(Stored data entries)
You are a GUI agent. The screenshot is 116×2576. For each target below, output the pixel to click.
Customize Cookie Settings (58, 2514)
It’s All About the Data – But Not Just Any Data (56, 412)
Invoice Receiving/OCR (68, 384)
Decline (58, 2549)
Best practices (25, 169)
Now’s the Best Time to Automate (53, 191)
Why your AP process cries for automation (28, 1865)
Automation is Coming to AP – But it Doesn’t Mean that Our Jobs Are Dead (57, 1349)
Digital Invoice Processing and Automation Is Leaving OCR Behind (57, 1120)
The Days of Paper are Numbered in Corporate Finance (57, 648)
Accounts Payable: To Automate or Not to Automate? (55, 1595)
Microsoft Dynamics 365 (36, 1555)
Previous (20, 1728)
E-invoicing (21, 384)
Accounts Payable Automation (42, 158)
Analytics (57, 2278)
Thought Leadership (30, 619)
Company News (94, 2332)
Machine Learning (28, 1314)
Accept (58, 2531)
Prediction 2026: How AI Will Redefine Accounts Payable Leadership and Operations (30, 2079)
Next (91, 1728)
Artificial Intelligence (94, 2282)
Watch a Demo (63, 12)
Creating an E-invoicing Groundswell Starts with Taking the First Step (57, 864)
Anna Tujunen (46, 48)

**Work instructions:** Using the records above, output exactly the lines from the one containing "Previous (20, 1728)" through the last line, and no others.

**Response:**
Previous (20, 1728)
E-invoicing (21, 384)
Accounts Payable Automation (42, 158)
Analytics (57, 2278)
Thought Leadership (30, 619)
Company News (94, 2332)
Machine Learning (28, 1314)
Accept (58, 2531)
Prediction 2026: How AI Will Redefine Accounts Payable Leadership and Operations (30, 2079)
Next (91, 1728)
Artificial Intelligence (94, 2282)
Watch a Demo (63, 12)
Creating an E-invoicing Groundswell Starts with Taking the First Step (57, 864)
Anna Tujunen (46, 48)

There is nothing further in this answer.